Cierto es que había sido detenido en 1942 y que estuvo en la prisión de Kiel durante seis meses, aunque no por su resistencia al régimen nazi sino por una cuestión sindical. Al salir, volvió a España, a su ciudad y a su modesta profesión de mecánico. Él, en cambio, diría que fue llevado a Flossenbürg, un destino poco habitual para los detenidos españoles. “Cuando llegábamos a los campos en aquellos trenes infectos, para bestias, nos desnudaban completamente, sus perros nos mordían y sus focos nos deslumbraban. Nos gritaban en alemán ‘¡Links! ¡Rechts!’. Nosotros no entendíamos y no entender una orden te podía costar la vida”, dijo casi en tono de reproche en el Congreso mirando a los parlamentarios con autoridad, manejando como Müller-Rosé las pausas y lanzando las frases directamente a los corazones.

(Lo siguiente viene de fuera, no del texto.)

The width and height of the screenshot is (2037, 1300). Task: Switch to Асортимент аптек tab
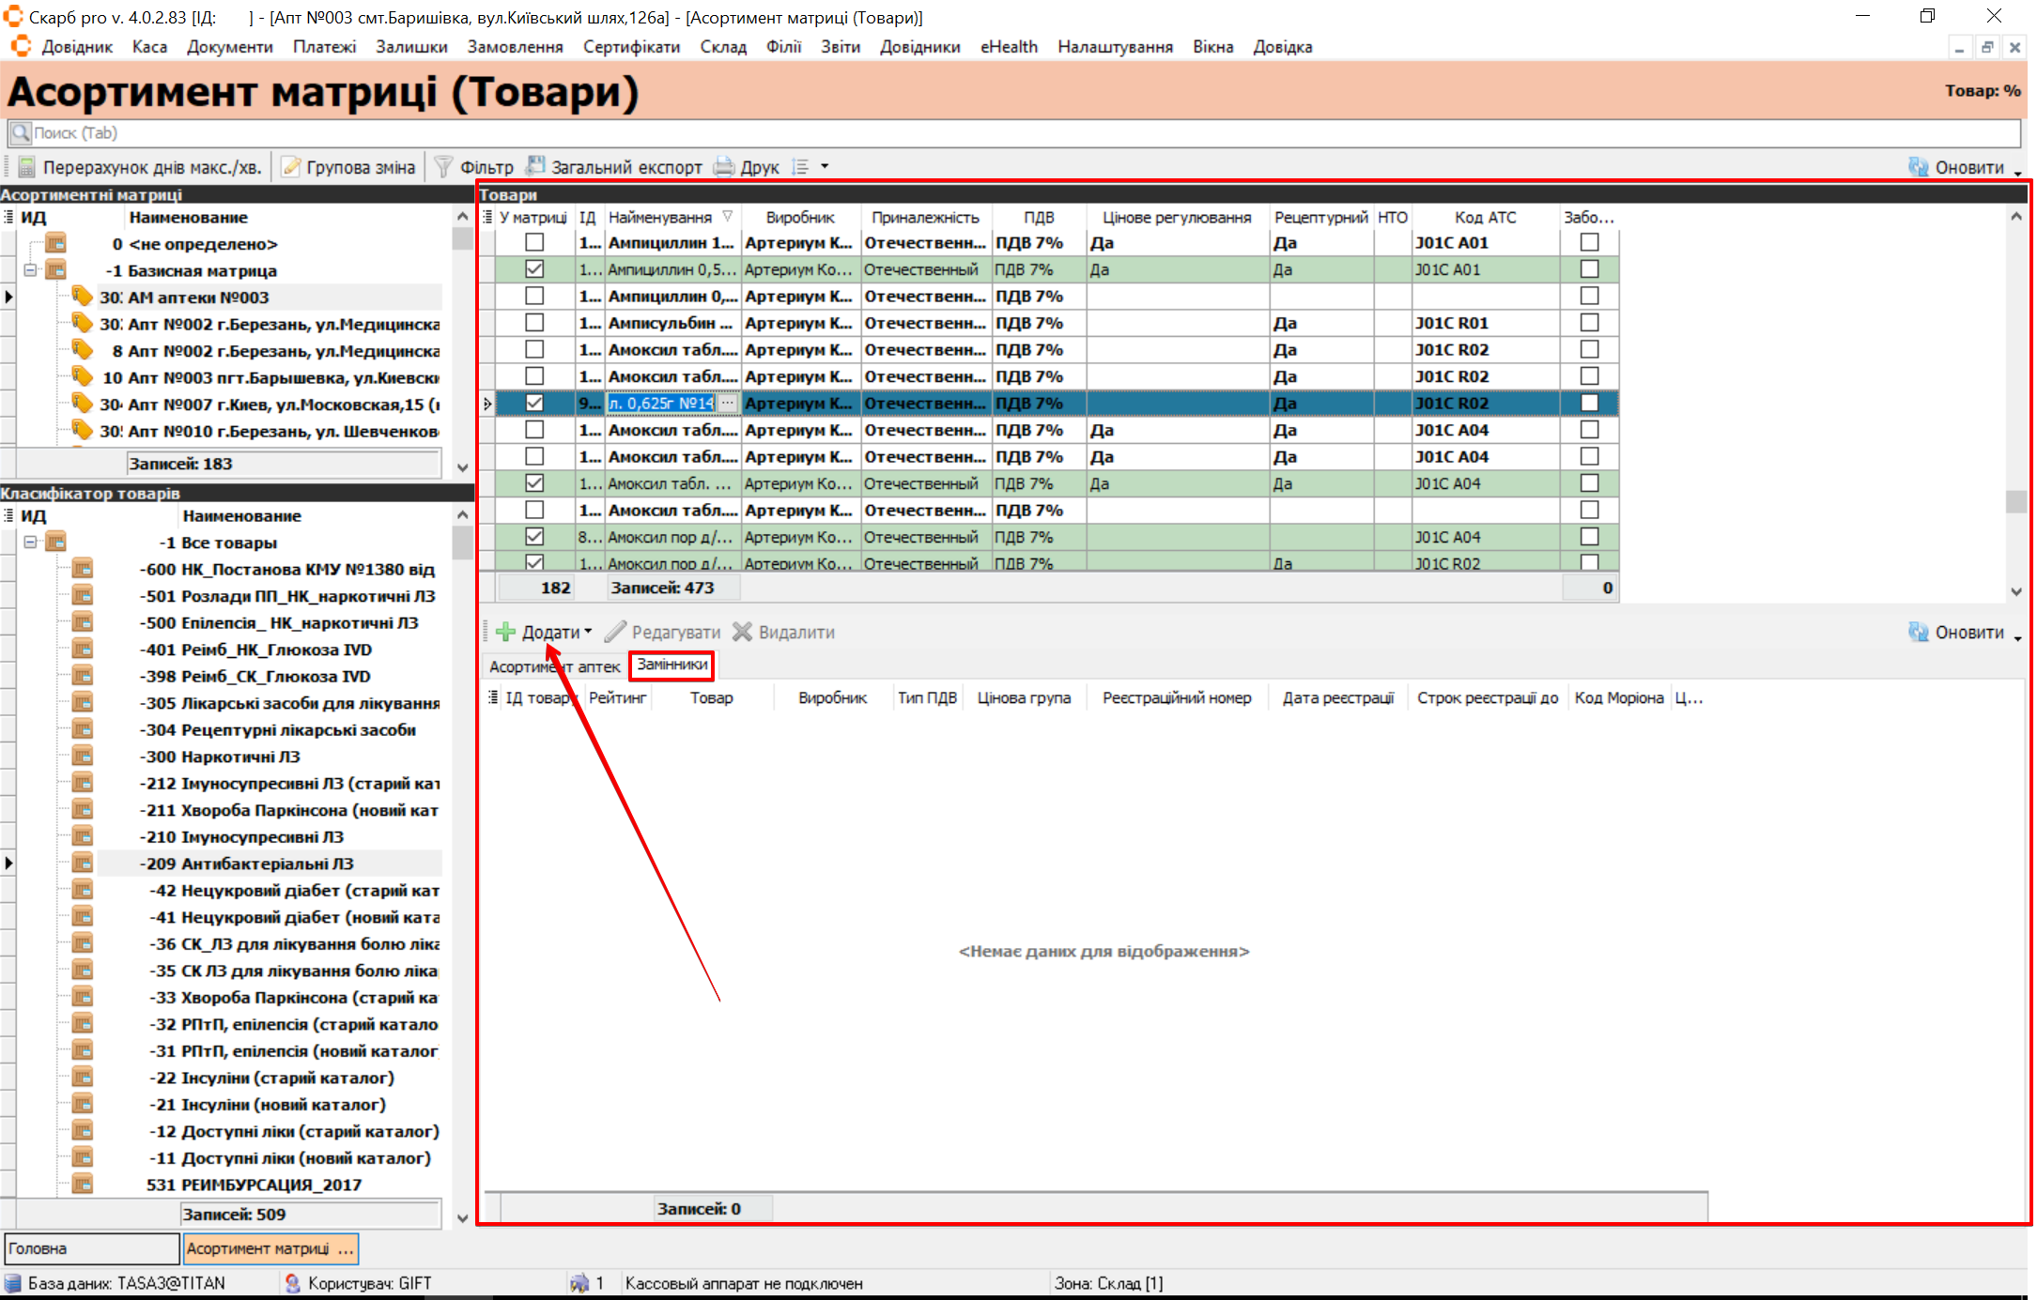click(x=554, y=666)
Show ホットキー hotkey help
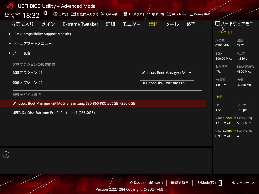 coord(243,183)
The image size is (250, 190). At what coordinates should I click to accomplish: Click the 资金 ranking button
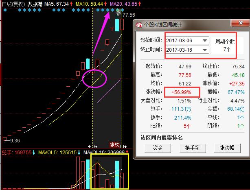157,148
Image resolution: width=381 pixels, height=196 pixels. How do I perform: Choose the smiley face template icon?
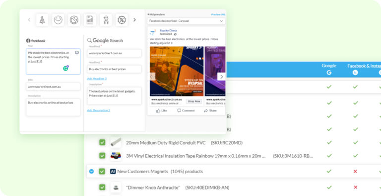pyautogui.click(x=59, y=20)
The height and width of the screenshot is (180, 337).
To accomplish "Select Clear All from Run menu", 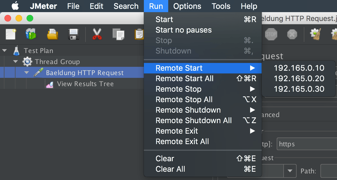I will [x=170, y=169].
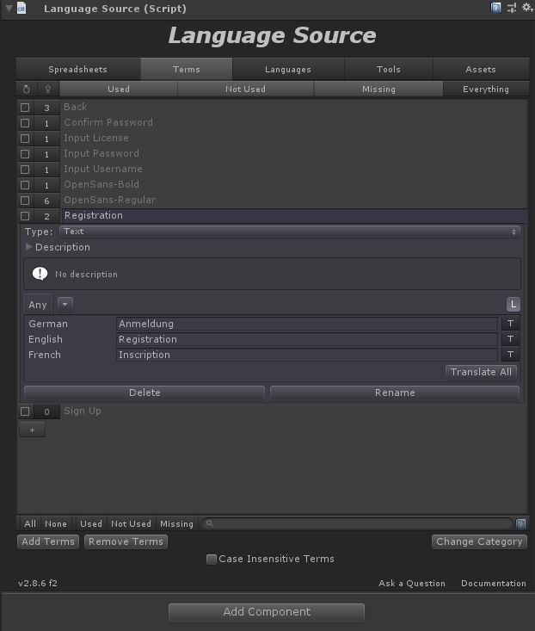Click the L button above translations
Viewport: 535px width, 631px height.
pos(513,305)
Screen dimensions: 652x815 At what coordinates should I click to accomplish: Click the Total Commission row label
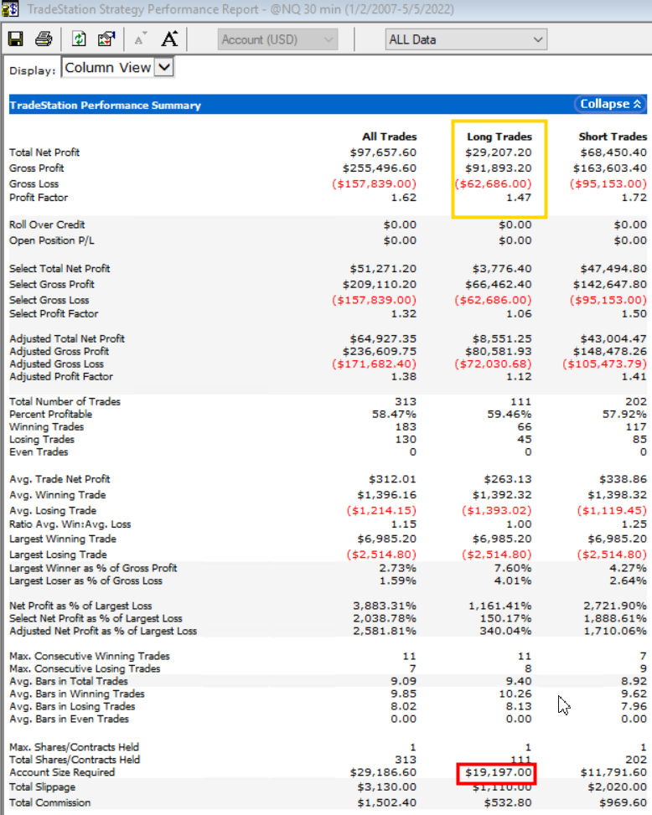[50, 802]
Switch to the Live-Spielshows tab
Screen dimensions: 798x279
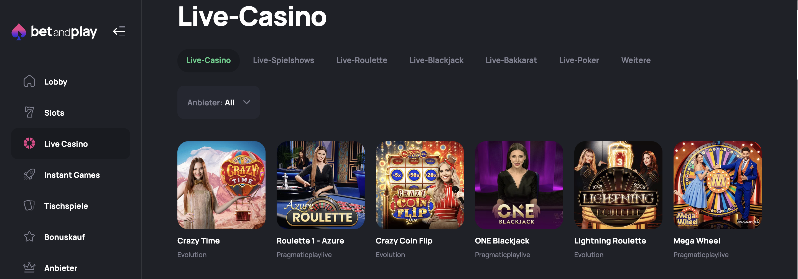(283, 60)
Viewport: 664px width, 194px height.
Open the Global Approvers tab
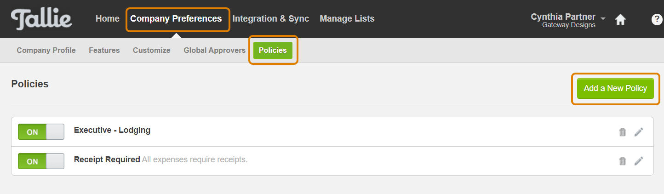[x=215, y=51]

En su fantasiosa cronología contó que luego fue trasladado desde Flossenbürg a la prisión de Kiel, donde sería liberado por las tropas canadienses en 1945. Antes, como para un héroe literario, no podían faltar momentos de zozobra. “Una de las cosas que me salvó al estar incomunicado en Kiel fue oír a las gaviotas a la distancia y a los niños de los funcionarios del penal cuando jugaban en un patio vecino. Yo me decía: mientras haya gaviotas sobre el mar y niños que juegan no todo está perdido”. Iría más lejos: en el libro Memoria del infierno, relataba cómo le ganó una partida de ajedrez a un oficial de las SS, anteponiendo su coraje al riesgo de ser fusilado; o de qué manera salvaba la vida de prisioneros robando carbón, incluso convenciendo a checos y franceses para organizar las listas y evitar que miles de deportados fueran enviados a la enfermería, donde les esperaba una muerte segura.
El precio a pagar
Javier Cercas se ocupó de su historia en El impostor. Al hablar del libro, diría: “No trata de lo que es Marco sino de lo que somos todos (…) de nuestro desesperado y humillante deseo de ser a toda costa aceptados, queridos y admirados, de nuestro absoluto rechazo a reconocernos tal y como somos y de nuestra invención permanente de una vida paralela, ficticia y halagadora, capaz de volvernos soportable la vida real…”.
Enric Marco murió a los 101 años, en 2022, convencido de que la sociedad había sido ingrata con él. Ya despojado de sus sueños y en la soledad de los apestados, aún seguía haciéndose la misma pregunta: ¿por qué la gente era tan severa con unas mentiras casi idénticas a la verdad?